I am try to inset multiple rows to new table fetched from other table, but problem is that only last single row is being inserted and no other now is getting insert, so please tell the issue where i am lacking
<?php
error_reporting(1);
session_start();
$s=$_SESSION['username'];
//connect database
$con=mysql_connect("localhost","root","") or die(mysql_error());
// select database
mysql_select_db("education",$con);
$date= date("Y/m/d");
//select all values from empInfo table
$data="SELECT * FROM student";
$val=mysql_query($data);
?>
<html>
<body>
<table>
</table>
<form action="submit.php" method="post" >
<table>
<tr>
<th>Teacher name</th>
<th>Date</th>
<th>Roll No</th>
<th>Student name</th>
<th>Father name</th>
<th>Addhaar No</th>
<th>Status(P)</th>
<th>Status(A)</th>
<th>Status(L)</th>
</tr>
<?php while($r=mysql_fetch_array($val))
{?>
<tr style="border:2px solid black;">
<td><input type="text" name="teacher" value="
<?php echo $s; ?>"></td>
<td><input type="text" name="date" value="

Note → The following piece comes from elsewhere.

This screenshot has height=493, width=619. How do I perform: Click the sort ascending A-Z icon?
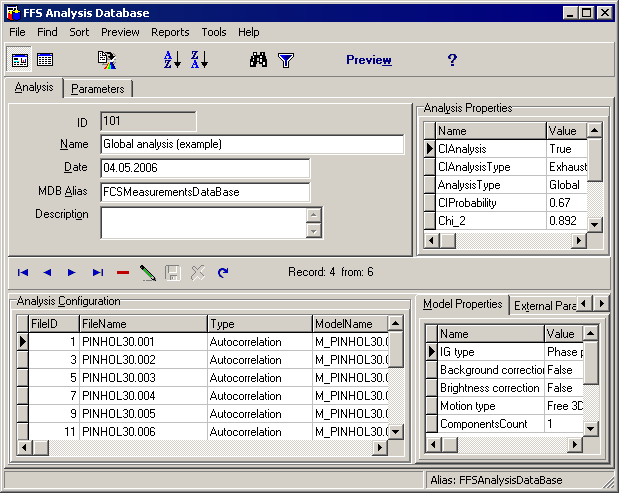[172, 60]
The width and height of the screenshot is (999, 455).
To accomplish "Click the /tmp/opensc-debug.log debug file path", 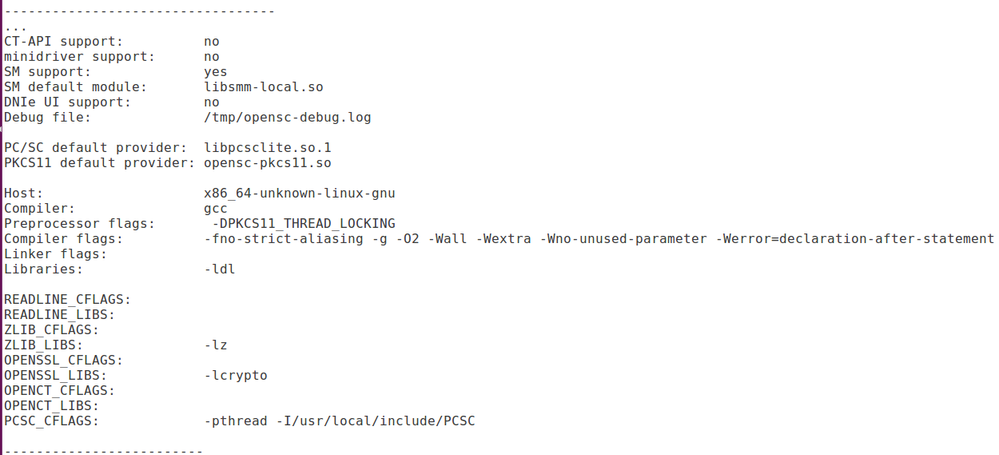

<?php echo $date; ?>"></td>
<td ><input name="roll_no" value="
<?php echo $r['roll_no']; ?>">
</td>
<td><input name="student_name" value="
<?php echo $r['student_name'] ?>">
</td>
<td><input name="father_name" value="
<?php echo $r['father_name'] ?>">
</td>
<td>
<input name="addhaar_no" value="
<?php echo $r['addhaar_no'] ?>">
</td>
<td>
<input type="checkbox" value="present" name="status"> Present
</td>
<td>
<input type="checkbox" name="status" value="absent">Absent
</td>
<td>
<input type="checkbox" name="status" value="leave">Leave
</td>
</tr>
</table>
<?
}
?>
<input type="submit" name="submit" value="submit">
</form>
</body>
</html>
submit.php -
<?php
error_reporting(1);
$con=mysql_connect("localhost","root","") or die(mysql_error());
// select database
mysql_select_db("education",$con);
//get data from html form
$roll_no=$_POST['roll_no'];
$student_name=$_POST['student_name'];
$father_name=$_POST['father_name'];
$addhaar_no=$_POST['addhaar_no'];
$status=$_POST['status'];
//Insert values in empInfo table with column name
$query="INSERT INTO attandance
VALUES ('', '$roll_no','$student_name','$father_name','$addhaar_no','$status'),
VALUES ('', '$roll_no','$student_name','$father_name','$addhaar_no','$status')";
echo $query;
die();
mysql_query($query);
?>
page
You need to have unique name for each fields. What you can do is have a counter in loop and add it the names of the fields to make it unique.
Sample:
$ctr = 0;
while($r=mysql_fetch_array($val)){
echo "<input type="text" name='teacher_".$ctr."'>";
$ctr++;
}
Or make the names array, and loop through the values in saving the data.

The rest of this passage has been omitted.